● THE TASK: Rewrite everything from the line containing "Click the checkmark" down to the line containing "tap(139, 347)", replacing "poll option" with "voting choice" and leaving everything else unchanged. Return only those lines, without the pictures.

● LISTED ENTRIES:
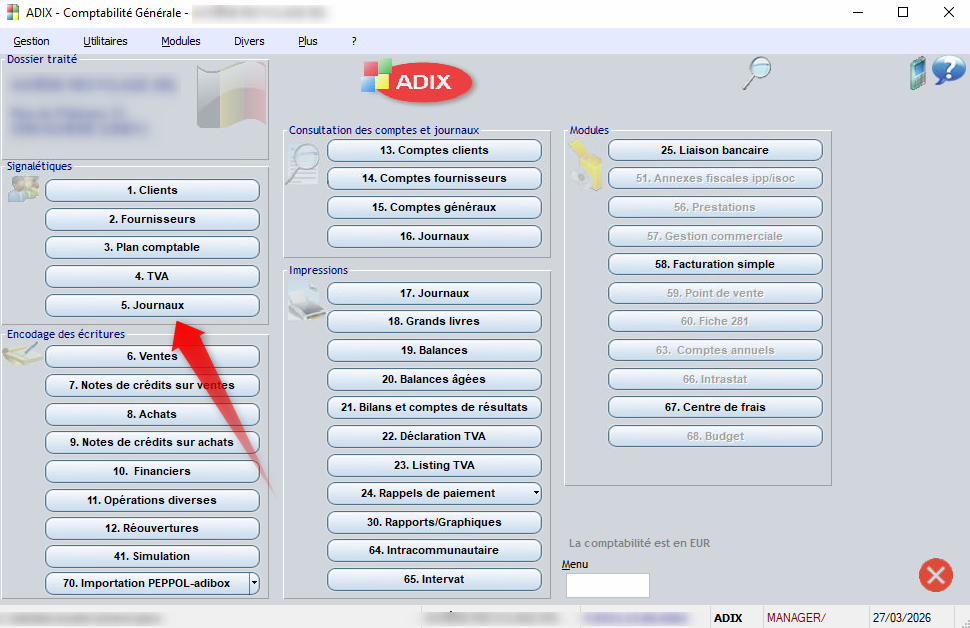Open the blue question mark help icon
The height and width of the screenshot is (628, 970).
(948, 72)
---
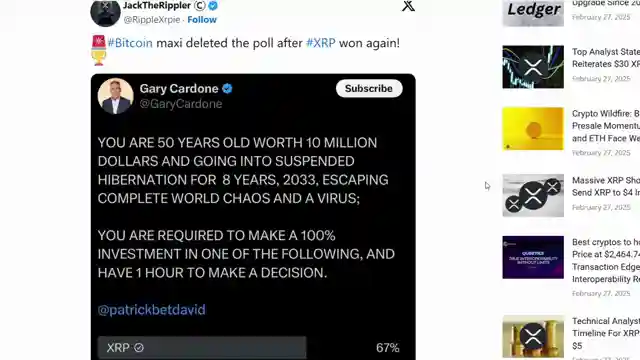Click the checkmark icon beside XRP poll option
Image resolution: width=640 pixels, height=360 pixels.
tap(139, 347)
==
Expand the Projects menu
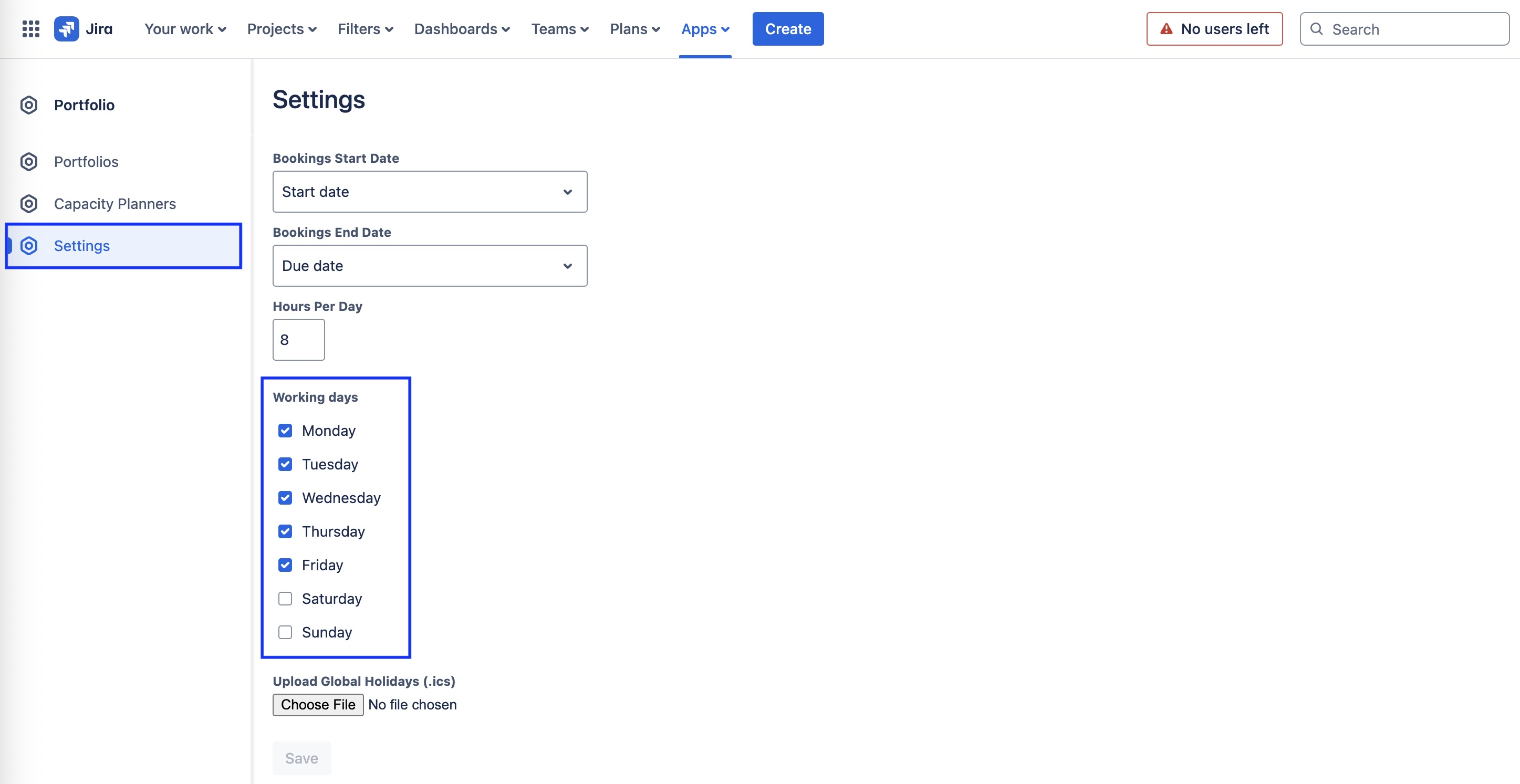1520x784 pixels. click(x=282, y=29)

● FINISHED ANSWER:
Click the checkmark icon beside XRP voting choice
Image resolution: width=640 pixels, height=360 pixels.
tap(139, 347)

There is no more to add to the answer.